Reputation: 357
Since version 2.0, Apache Spark is bundled with a folder "jars" full of .jar files. Obviously Maven will download all these jars when issuing:
mvn -e package
because in order to submit an application with
spark-submit --class DataFetch target/DataFetch-1.0-SNAPSHOT.jar
the DataFetch-1.0-SNAPSHOT.jar is needed.
So, the first question is straightforward, how can I take advantage of these existing jars?. The second question is related, son I've tried the first time with Maven downloading the jars, I've got the following output:
[INFO] Error stacktraces are turned on.
[INFO] Scanning for projects...
[INFO]
[INFO] ------------------------------------------------------------------------
[INFO] Building "DataFetch" 1.0-SNAPSHOT
[INFO] ------------------------------------------------------------------------
[INFO]
[INFO] --- maven-resources-plugin:2.5:resources (default-resources) @DataFetch ---
[debug] execute contextualize
[INFO] Using 'UTF-8' encoding to copy filtered resources.
[INFO] skip non existing resourceDirectory /root/sparkTests/scalaScripts/DataFetch/src/main/resources
[INFO]
[INFO] --- maven-compiler-plugin:3.0:compile (default-compile) @ DataFetch - --
[INFO] No sources to compile
[INFO]
[INFO] --- maven-resources-plugin:2.5:testResources (default-testResources) @ DataFetch ---
[debug] execute contextualize
[INFO] Using 'UTF-8' encoding to copy filtered resources.
[INFO] skip non existing resourceDirectory/root/sparkTests/scalaScripts/DataFetch/src/test/resources
[INFO]
[INFO] --- maven-compiler-plugin:3.0:testCompile (default-testCompile) @ DataFetch ---
[INFO] No sources to compile
[INFO]
[INFO] --- maven-surefire-plugin:2.10:test (default-test) @ DataFetch ---
[INFO] No tests to run.
[INFO] Surefire report directory: /root/sparkTests/scalaScripts/DataFetch/target/surefire-reports
-------------------------------------------------------
T E S T S
-------------------------------------------------------
Results :
Tests run: 0, Failures: 0, Errors: 0, Skipped: 0
[INFO]
[INFO] --- maven-jar-plugin:2.3.2:jar (default-jar) @ DataFetch---
[WARNING] JAR will be empty - no content was marked for inclusion!

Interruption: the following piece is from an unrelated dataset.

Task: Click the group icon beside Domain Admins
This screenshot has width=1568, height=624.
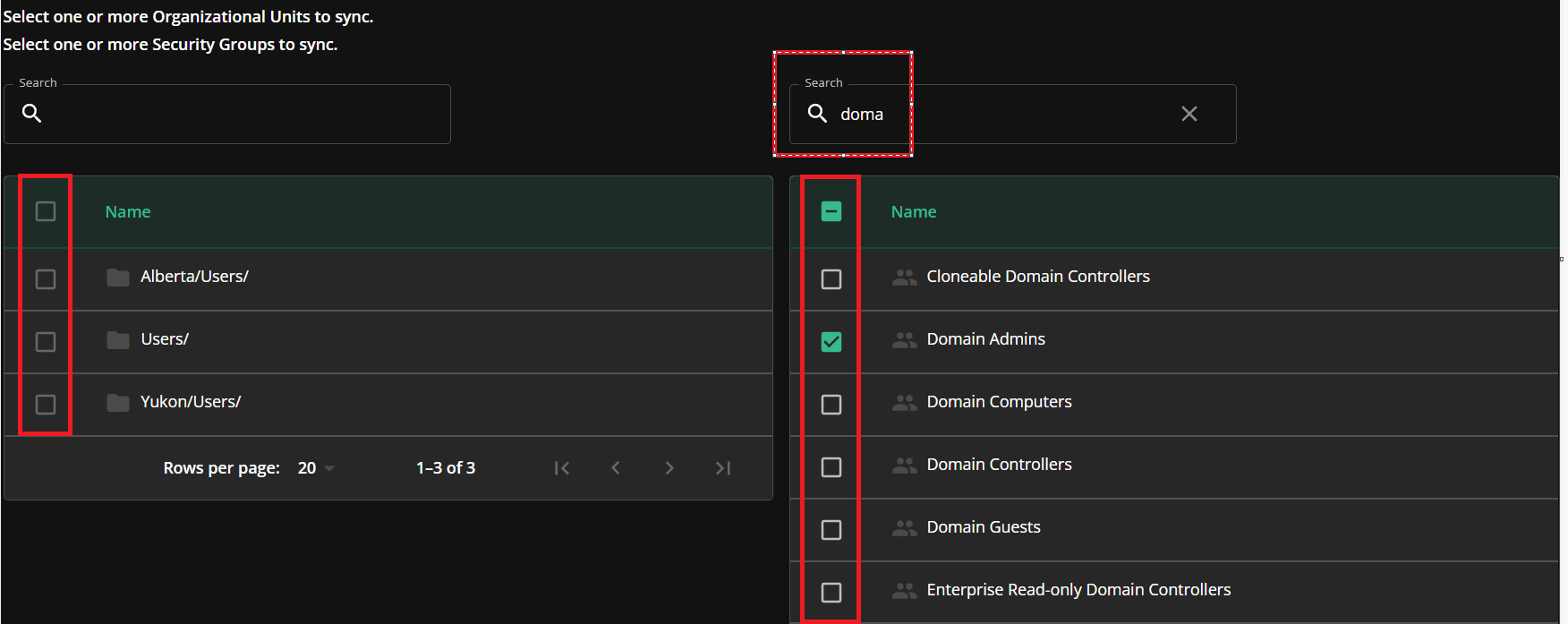Action: tap(904, 340)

[INFO] ------------------------------------------------------------------------
[INFO] BUILD SUCCESS
[INFO] ------------------------------------------------------------------------
[INFO] Total time: 4.294s
[INFO] Finished at: Wed Sep 28 17:41:29 PYT 2016
[INFO] Final Memory: 14M/71M
[INFO] ------------------------------------------------------------------------
And here is my pom.xml file
<project xmlns="http://maven.apache.org/POM/4.0.0" xmlns:xsi="http://www.w3.org/2001/XMLSchema-instance"
xsi:schemaLocation="http://maven.apache.org/POM/4.0.0 http://maven.apache.org/xsd/maven-4.0.0.xsd">
<modelVersion>4.0.0</modelVersion>
<groupId>com.spark.pg</groupId>
<artifactId>DataFetch</artifactId>
<version>1.0-SNAPSHOT</version>
<packaging>jar</packaging>
<name>"DataFetch"</name>
<properties>
<project.build.sourceEncoding>UTF-8</project.build.sourceEncoding>
</properties>
<dependencies>
<dependency>
<groupId>org.apache.spark</groupId>
<artifactId>spark-core_2.11</artifactId>
<version>2.0.0</version>
</dependency>
</dependencies>
<build>
<plugins>
<plugin>
<groupId>org.apache.maven.plugins</groupId>
<artifactId>maven-compiler-plugin</artifactId>
<version>3.0</version>
</plugin>
</plugins>
</build>
</project>
If more information is needed, please don't hesitate to ask for it.
Upvotes: 1
Views: 2757
Reputation: 5259
I am not sure whether I understand your problem, but I try to answer.
Based on Spark Bundling Your Application’s Dependencies documentation:
When creating assembly jars, list Spark and Hadoop as provided dependencies; these need not be bundled since they are provided by the cluster manager at runtime.
You can set scope to provided in maven pom.xml file
<dependency>
<groupId>org.apache.spark</groupId>
<artifactId>spark-core_2.11</artifactId>
<version>${spark.version}</version>
<!-- add this scope -->
<scope>provided</scope>
</dependency>
The second think I noticed is that maven build creates empty JAR.
[WARNING] JAR will be empty - no content was marked for inclusion!
If you have any other dependencies, you should package these dependencies into final jar archive file.
You can do something like below in pom.xml and run mvn package:
<plugin>
<groupId>org.apache.maven.plugins</groupId>
<artifactId>maven-assembly-plugin</artifactId>
<version>2.6</version>
<configuration>
<!-- package with project dependencies -->
<descriptorRefs>
<descriptorRef>jar-with-dependencies</descriptorRef>
</descriptorRefs>
<archive>
<manifest>
<mainClass>YOUR_MAIN_CLASS</mainClass>
</manifest>
</archive>
</configuration>
<executions>
<execution>
<id>make-assembly</id>
<phase>package</phase>
<goals>
<goal>single</goal>
</goals>
</execution>
</executions>
</plugin>
Maven log should print line with building jar:
[INFO] --- maven-assembly-plugin:2.4.1:single (make-assembly) @ dateUtils ---
[INFO] Building jar: path/target/APPLICATION_NAME-jar-with-dependencies.jar
After maven packaging phase in the target folder you should see DataFetch-1.0-SNAPSHOTjar-with-dependencies.jar and you can sumbit this jar with spark-submit
Upvotes: 1